Task statement → Retype word for word the part of the entries that opens with the line containing "Screen dimensions: 1079x776" and closes with the line containing "click(x=27, y=162)", including both of those lines. Leave the pictures out of your answer.

The data →
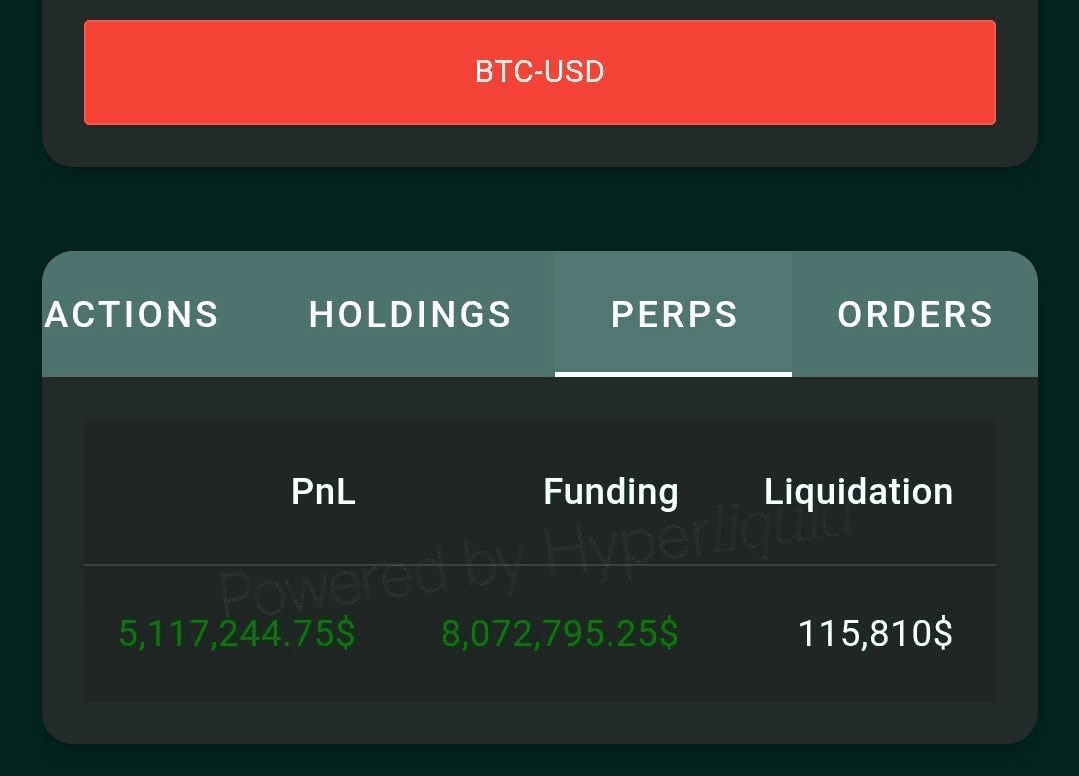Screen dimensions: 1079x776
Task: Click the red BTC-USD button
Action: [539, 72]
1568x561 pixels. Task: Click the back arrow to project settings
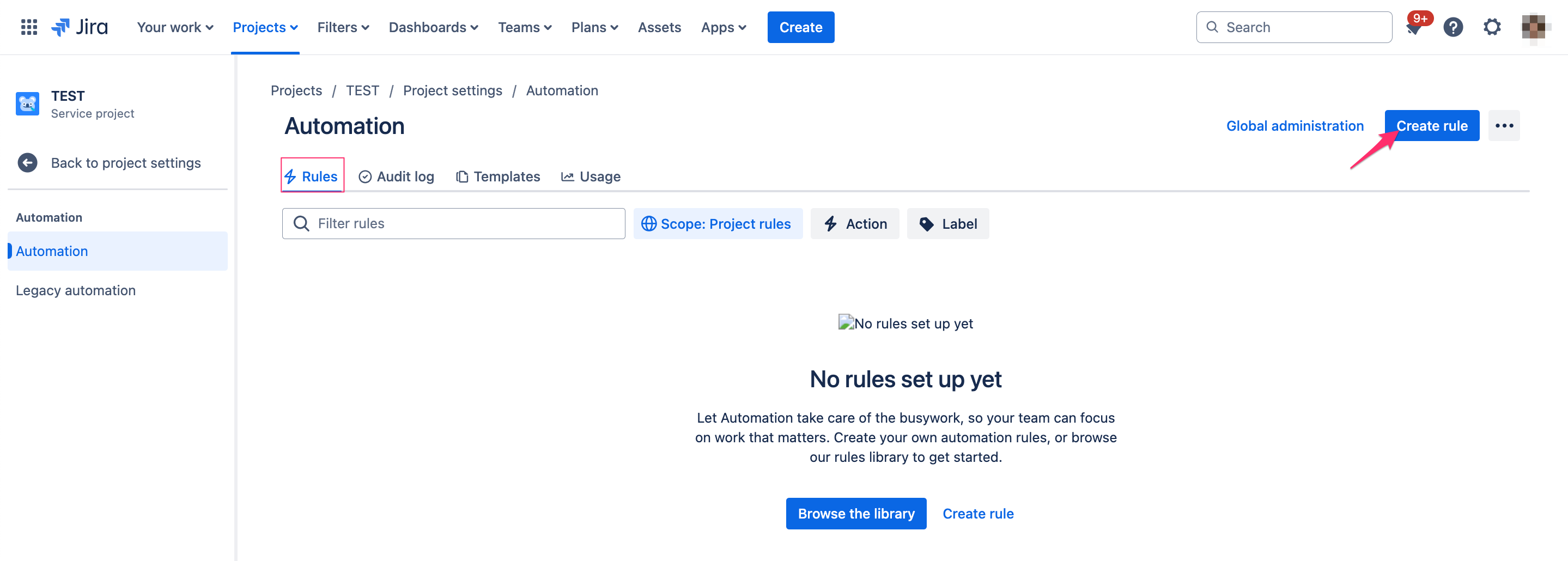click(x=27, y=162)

--

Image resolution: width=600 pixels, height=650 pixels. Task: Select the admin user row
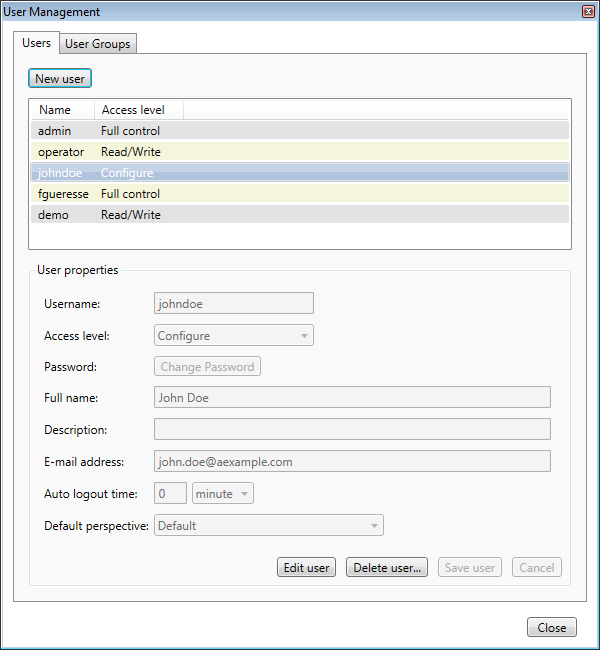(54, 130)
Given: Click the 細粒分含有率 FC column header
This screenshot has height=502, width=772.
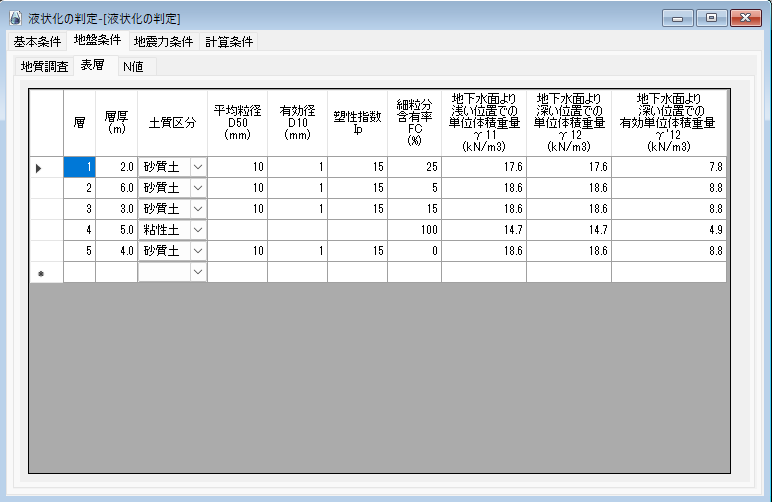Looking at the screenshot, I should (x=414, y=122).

Output of the task →
Screen dimensions: 1079x776
Task: Click the red BTC-USD button
Action: [539, 72]
1568x561 pixels. Task: Click the back arrow to project settings
click(x=27, y=162)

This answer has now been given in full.